▸ EXERCISE GOAL: Reproduce the following lines without any changes.

(Word and element locating data)

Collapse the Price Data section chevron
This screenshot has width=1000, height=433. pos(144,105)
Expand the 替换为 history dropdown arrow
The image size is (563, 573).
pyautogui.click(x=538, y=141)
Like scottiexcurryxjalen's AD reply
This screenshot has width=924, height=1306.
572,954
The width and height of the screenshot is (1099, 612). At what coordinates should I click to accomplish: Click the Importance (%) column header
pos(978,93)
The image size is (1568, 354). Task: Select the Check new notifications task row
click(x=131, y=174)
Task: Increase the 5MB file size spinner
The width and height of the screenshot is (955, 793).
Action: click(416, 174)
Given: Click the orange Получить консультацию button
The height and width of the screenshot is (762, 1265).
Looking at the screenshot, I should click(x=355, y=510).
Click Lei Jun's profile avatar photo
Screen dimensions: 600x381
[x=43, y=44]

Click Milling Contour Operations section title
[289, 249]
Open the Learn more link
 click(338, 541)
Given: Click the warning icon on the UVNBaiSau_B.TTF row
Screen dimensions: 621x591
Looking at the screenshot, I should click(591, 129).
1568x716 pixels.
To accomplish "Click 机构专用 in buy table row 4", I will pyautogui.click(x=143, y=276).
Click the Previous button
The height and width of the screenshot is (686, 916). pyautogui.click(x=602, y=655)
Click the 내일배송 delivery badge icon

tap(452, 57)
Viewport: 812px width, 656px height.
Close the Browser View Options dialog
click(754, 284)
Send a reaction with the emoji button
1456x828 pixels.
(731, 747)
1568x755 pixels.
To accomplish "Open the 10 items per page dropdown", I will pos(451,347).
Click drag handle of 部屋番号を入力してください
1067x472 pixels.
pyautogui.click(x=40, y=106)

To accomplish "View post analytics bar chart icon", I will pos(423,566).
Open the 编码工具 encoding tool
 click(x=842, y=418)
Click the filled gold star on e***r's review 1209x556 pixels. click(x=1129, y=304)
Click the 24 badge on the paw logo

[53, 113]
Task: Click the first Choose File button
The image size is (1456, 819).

▸ OUTPUT:
Collapse the Price Data section chevron
This screenshot has width=1000, height=433. pos(144,105)
Expand the 替换为 history dropdown arrow
The image size is (563, 573).
pyautogui.click(x=538, y=141)
Like scottiexcurryxjalen's AD reply
This screenshot has width=924, height=1306.
572,954
The width and height of the screenshot is (1099, 612). At what coordinates should I click to accomplish: Click the Importance (%) column header
pos(978,93)
The image size is (1568, 354). Task: Select the Check new notifications task row
click(x=131, y=174)
Task: Increase the 5MB file size spinner
The width and height of the screenshot is (955, 793).
Action: click(416, 174)
Given: Click the orange Получить консультацию button
The height and width of the screenshot is (762, 1265).
Looking at the screenshot, I should click(x=355, y=510).
Click Lei Jun's profile avatar photo
Screen dimensions: 600x381
[x=43, y=44]

Click Milling Contour Operations section title
[289, 249]
Open the Learn more link
 click(338, 541)
Given: Click the warning icon on the UVNBaiSau_B.TTF row
Screen dimensions: 621x591
Looking at the screenshot, I should click(591, 129).
1568x716 pixels.
To accomplish "Click 机构专用 in buy table row 4", I will pyautogui.click(x=143, y=276).
Click the Previous button
The height and width of the screenshot is (686, 916). pyautogui.click(x=602, y=655)
Click the 내일배송 delivery badge icon

tap(452, 57)
Viewport: 812px width, 656px height.
Close the Browser View Options dialog
click(754, 284)
Send a reaction with the emoji button
1456x828 pixels.
(731, 747)
1568x755 pixels.
To accomplish "Open the 10 items per page dropdown", I will pos(451,347).
Click drag handle of 部屋番号を入力してください
1067x472 pixels.
pyautogui.click(x=40, y=106)

To accomplish "View post analytics bar chart icon", I will pos(423,566).
Open the 编码工具 encoding tool
 click(x=842, y=418)
Click the filled gold star on e***r's review 1209x556 pixels. click(x=1129, y=304)
Click the 24 badge on the paw logo

[53, 113]
Task: Click the first Choose File button
The image size is (1456, 819).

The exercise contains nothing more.